Supported Data Types
High-level overview
Mitzu distinguishes several data type categories:
- scalar - numbers with floating point precision, integers
- text - strings, varchars, and chars
- date - date types
- timestamp - timestamp types with or without timezones
- map/json/variant - dynamically varying complex type
- struct - static complex types
- array - repeated value type
- exotic types - UUID, Blob, etc.
Generic type support
Mitzu generally supports all type categories except "Exotic types" across all data warehouse and data lake types.
| Type | Support |
|---|---|
| Scalar | ✅ |
| Text | ✅ |
| Date | ✅ |
| Timestamp | ✅ |
| Map / JSON / Variant | ✅ |
| Struct | ✅ |
| Array | ✅ - only arrays of scalars and arrays of strings |
| Exotic types | ❌ (GEO spatial types, UUIDs, Binaries etc) |
Exotic types support is not included, as every data warehouse has a different set of exotic types.

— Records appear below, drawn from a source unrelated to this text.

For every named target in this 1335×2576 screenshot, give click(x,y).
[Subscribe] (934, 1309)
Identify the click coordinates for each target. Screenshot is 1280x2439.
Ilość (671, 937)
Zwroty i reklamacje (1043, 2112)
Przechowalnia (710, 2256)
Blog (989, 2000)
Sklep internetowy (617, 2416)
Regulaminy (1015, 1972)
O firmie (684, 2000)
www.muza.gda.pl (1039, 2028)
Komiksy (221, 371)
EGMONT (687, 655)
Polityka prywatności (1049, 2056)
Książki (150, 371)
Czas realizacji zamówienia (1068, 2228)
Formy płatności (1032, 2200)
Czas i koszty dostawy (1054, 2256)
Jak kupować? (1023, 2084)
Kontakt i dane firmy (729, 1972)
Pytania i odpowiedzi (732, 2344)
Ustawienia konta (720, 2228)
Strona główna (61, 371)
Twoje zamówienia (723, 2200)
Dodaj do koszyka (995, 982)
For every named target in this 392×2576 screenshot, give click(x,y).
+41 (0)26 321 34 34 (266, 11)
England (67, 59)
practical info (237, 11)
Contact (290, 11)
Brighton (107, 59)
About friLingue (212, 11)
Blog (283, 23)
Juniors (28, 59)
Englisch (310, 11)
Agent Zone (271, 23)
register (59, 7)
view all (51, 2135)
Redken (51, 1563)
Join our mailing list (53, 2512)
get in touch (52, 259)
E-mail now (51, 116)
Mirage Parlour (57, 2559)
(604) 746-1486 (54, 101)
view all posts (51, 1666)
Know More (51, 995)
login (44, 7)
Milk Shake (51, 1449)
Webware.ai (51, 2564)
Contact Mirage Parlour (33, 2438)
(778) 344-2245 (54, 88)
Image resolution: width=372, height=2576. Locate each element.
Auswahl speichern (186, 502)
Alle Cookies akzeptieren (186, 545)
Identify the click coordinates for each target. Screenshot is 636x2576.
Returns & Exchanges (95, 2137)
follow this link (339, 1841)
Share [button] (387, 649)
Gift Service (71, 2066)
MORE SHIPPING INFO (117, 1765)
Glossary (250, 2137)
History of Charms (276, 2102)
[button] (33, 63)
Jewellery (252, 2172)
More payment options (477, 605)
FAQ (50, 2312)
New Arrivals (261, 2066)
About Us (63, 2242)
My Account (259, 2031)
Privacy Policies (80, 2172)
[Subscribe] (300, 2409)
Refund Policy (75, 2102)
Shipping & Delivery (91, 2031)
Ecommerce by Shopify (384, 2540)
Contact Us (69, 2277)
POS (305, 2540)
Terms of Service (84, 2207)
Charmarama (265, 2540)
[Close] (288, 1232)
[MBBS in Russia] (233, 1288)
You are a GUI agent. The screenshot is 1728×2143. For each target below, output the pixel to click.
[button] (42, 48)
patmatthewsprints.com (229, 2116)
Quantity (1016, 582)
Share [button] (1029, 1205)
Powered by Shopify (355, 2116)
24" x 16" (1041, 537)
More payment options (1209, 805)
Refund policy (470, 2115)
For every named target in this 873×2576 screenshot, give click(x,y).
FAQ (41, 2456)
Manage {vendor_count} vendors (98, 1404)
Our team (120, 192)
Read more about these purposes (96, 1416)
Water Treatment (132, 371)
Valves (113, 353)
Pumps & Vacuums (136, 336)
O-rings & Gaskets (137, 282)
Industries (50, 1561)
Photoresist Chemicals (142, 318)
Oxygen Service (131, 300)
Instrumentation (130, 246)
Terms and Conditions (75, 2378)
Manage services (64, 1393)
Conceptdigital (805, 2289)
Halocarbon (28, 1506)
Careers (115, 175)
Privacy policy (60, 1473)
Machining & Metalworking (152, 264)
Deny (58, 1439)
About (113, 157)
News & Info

Type recommendations per use-case
In this section, we describe our recommended types for each use case.
Data type for user ids
Generally, the data community has agreed to use UUID4 (or later versions once released) or CUIDs to identify users in data. For simplicity, we recommend using UUID4s. Except for a single character in the middle, these are strings of random characters.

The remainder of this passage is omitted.